Monday, Aug. 17, 2009

Herb Opalek: The crime of being poor

It is tragic how low we have sunk in this country when dealing with poverty and homelessness.

In a recent op-ed piece for the New York Times, Barbara Ehrenreich, author of "This Land Is Their Land: Reports from a Divided Nation," details how poverty and homelessness are being legally mistreated in our country.

It is a fact, a new report informs us, that since 2006 the number of city, county, and state ordinances against those publicly poor has been rising.

These would include ticketing and arrests for such minor infractions like jaywalking, littering or carrying an open container of alcohol on the public streets.

Having visited Las Vegas one would suppose that the constabulary must spend a lot of time policing those who have open Budweiser and Coors on the Strip.

How do they go about recognizing who are the poor in that desert mecca of gold and glitz? Their statute states that a poor person is a person whom a reasonable ordinary person would believe to be entitled to apply for or receive public assistance.

Wow, coming from New York, I know many a rich person who dressed slovenly and poorly while sauntering through Central Park. If they visited Vegas and wore that sort of garment, I hope that they carried their bank passbooks with them to prove their worth. Else, in the style of Alice's Mad Hatter, off to jail with them.

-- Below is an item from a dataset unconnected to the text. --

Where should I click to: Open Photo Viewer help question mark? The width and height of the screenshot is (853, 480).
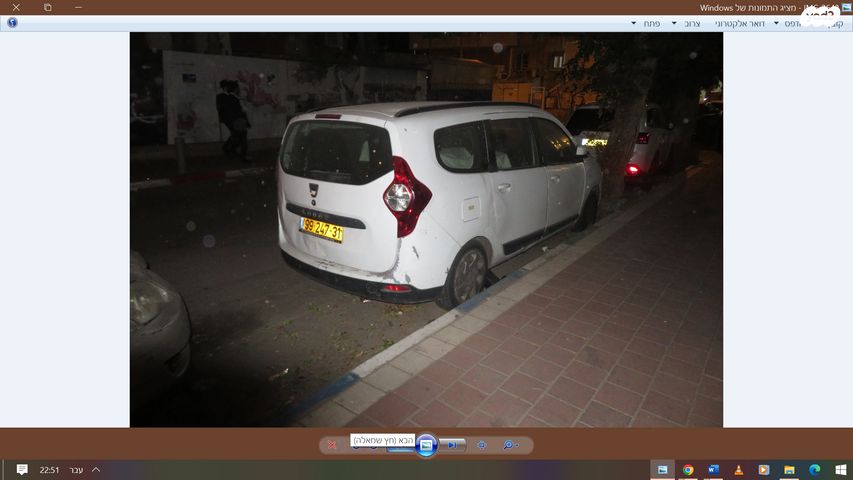point(11,23)
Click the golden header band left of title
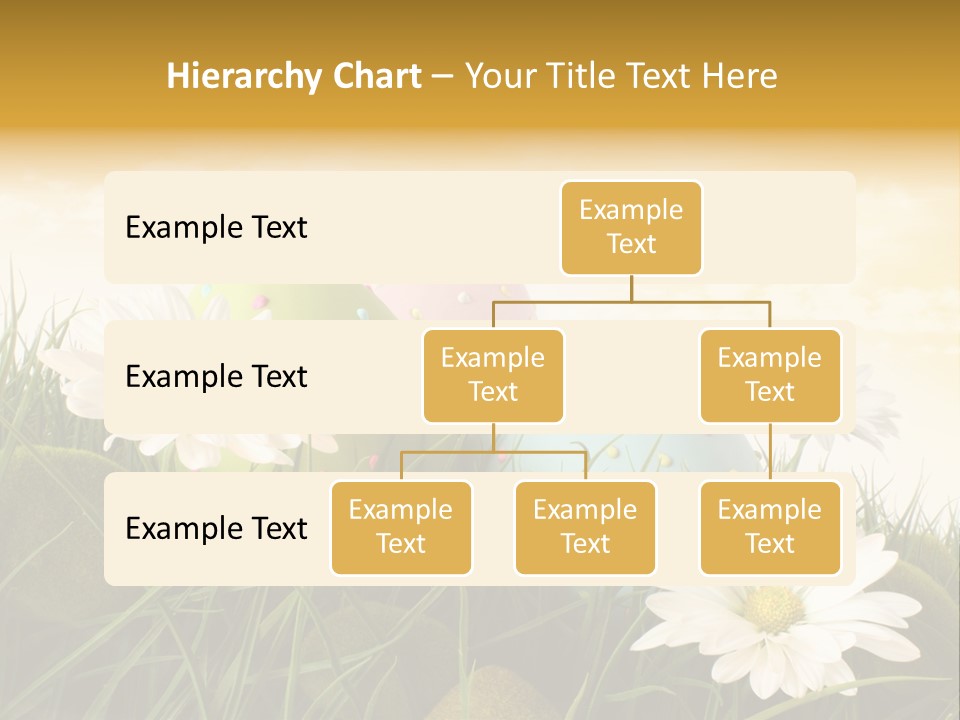Screen dimensions: 960x720 [80, 76]
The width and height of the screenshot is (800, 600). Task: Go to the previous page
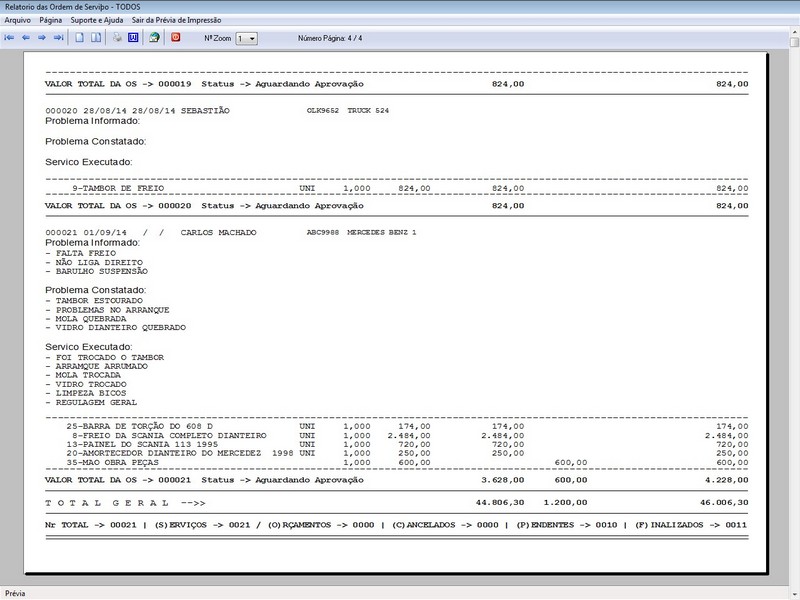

Even faith-based and social service charities have been hit hard while trying to hand out free food in public parks. Quite a few cities have passed laws against food sharing in public areas. More cities are considering laws of this nature. So where do we feed these people?

Ehrenreich writes that race often plays a role in criminalizing the poor. She states that by far the most reliable way to be criminalized by poverty is to have the wrong-color skin.

Indignation runs high when a celebrity professor encounters racial profiling, but for decades whole communities have been effectively profiled for the suspicious combination of being both dark-skinned and poor, thanks to the broken windows or zero tolerance theory of policing popularized by Rudy Giuliani, when he was mayor of New York City, and his police chief William Bratton.

Here in Merced we have restrained ourselves from criminalizing our poor and homeless. Yes, there have been threats to arrest the homeless who camped out on railroad, Merced Irrigation District and city property. But threats have not brought about cruel policing by our guardians in blue.

Homelessness and poverty seem to be growing on a daily basis in Merced. I know that we at the rescue mission are receiving more and more requests as are the other agencies that deal with these issues.

Thank God we have not become jaded like Honolulu; Los Angeles; San Francisco; Grand Junction, Colo.; Tempe, Ariz.; and of course Las Vegas where bans on begging and crackdowns on homelessness are the rule of the day.

Merced has a great opportunity to swim against this rising tide of indifference and callousness to the poor and homeless.

All it takes is people of good will and full cooperation between community benefit organizations, the faith based community, and city and county governments. We can be humane while protecting the rights of all our citizenry.

Let us continue this public debate without rancor or recrimination. Our voices of mercy, grace, and love must triumph.

Herb Opalek is CEO of the Merced Rescue Mission.